Written task: Pull out every line of the data below that contains the string "link", and copy each one without changes.

Supplied entries:
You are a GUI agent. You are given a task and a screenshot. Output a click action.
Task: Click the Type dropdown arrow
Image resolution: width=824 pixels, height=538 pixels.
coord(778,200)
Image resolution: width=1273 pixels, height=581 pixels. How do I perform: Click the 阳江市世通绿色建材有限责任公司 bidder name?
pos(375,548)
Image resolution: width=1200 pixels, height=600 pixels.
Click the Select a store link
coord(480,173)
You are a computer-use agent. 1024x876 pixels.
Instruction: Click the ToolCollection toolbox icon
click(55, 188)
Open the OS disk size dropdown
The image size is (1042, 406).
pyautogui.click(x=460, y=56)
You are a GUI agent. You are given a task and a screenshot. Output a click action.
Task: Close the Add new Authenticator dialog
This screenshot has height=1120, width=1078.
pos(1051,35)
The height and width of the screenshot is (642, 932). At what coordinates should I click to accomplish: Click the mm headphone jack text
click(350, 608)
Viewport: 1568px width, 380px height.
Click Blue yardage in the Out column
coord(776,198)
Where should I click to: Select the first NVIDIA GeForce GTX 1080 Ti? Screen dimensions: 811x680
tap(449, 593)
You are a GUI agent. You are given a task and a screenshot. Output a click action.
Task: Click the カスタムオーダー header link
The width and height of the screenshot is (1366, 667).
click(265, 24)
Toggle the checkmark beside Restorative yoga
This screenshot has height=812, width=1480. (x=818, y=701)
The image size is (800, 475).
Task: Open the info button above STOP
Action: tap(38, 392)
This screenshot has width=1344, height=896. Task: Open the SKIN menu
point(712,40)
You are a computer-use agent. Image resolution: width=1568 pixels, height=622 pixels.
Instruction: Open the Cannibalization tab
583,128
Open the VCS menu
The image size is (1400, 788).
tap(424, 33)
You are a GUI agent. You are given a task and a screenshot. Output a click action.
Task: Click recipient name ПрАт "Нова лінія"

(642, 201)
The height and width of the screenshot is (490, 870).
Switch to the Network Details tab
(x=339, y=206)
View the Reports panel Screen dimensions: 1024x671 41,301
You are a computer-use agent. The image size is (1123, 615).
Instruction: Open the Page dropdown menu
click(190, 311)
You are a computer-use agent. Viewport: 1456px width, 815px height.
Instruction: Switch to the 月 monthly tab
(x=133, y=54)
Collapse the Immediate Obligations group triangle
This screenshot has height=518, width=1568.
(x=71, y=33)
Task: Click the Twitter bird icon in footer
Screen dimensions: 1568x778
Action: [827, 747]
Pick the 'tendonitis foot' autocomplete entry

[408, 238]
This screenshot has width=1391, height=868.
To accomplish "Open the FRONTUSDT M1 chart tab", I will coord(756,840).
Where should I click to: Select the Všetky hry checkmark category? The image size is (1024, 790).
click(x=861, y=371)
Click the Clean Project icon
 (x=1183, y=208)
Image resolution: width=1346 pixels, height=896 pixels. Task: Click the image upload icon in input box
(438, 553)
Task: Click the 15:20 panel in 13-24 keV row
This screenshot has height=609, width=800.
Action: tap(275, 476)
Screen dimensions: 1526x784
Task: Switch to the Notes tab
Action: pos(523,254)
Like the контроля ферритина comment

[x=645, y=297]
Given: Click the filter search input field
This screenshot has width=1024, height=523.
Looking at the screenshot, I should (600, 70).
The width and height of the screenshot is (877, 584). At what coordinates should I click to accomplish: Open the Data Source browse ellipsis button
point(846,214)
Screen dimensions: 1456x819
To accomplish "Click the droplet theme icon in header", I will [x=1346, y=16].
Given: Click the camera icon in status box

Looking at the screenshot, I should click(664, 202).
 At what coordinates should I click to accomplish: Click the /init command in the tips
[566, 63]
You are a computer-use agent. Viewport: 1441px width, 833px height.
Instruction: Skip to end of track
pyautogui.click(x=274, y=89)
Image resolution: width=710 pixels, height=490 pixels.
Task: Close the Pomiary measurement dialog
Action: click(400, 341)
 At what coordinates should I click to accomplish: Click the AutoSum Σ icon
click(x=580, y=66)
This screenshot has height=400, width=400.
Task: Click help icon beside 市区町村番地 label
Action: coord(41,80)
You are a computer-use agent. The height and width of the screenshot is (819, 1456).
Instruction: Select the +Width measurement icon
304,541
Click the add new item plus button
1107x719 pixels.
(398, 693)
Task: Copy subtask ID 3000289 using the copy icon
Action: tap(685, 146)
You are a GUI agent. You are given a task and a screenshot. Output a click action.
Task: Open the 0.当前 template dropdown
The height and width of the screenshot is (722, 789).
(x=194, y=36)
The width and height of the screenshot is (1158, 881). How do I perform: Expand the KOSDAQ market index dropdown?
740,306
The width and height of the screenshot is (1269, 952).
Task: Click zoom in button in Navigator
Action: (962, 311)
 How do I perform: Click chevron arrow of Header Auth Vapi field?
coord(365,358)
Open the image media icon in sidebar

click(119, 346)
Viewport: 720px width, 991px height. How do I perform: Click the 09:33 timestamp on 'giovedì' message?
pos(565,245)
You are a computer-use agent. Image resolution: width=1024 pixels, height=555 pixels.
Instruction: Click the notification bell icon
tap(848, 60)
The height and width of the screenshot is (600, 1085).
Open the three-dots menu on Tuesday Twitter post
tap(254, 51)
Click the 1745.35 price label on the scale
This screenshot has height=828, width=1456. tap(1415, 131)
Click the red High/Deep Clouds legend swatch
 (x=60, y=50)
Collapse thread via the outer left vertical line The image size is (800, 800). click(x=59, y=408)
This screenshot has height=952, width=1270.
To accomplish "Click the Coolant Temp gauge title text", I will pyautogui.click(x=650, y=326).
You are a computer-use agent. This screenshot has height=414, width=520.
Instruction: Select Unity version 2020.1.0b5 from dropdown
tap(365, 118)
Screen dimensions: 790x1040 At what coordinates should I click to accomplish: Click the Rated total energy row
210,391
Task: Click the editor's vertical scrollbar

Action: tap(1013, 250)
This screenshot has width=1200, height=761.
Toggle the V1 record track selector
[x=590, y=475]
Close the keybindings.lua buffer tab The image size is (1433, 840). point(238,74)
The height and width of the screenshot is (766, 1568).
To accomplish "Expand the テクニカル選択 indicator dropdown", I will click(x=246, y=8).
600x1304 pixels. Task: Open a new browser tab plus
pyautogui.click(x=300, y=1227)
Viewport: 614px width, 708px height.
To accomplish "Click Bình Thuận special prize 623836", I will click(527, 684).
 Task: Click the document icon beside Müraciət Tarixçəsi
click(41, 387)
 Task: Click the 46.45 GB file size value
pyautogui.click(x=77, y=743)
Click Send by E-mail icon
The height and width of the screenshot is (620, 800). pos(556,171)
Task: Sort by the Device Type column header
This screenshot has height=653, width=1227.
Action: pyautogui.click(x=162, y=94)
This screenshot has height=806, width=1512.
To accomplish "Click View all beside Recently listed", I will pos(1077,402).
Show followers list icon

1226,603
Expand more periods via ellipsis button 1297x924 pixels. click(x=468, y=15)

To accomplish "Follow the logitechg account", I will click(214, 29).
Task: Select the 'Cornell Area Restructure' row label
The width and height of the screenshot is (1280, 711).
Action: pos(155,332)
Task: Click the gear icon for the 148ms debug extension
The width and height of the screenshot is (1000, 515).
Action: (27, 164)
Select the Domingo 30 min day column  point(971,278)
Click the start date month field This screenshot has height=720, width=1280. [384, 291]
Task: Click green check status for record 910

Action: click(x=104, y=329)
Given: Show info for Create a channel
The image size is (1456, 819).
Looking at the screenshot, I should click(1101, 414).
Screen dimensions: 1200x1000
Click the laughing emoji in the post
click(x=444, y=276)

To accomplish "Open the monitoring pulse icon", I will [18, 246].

Expected answer:
Click the Select a store link
Task: Click the カスタムオーダー header link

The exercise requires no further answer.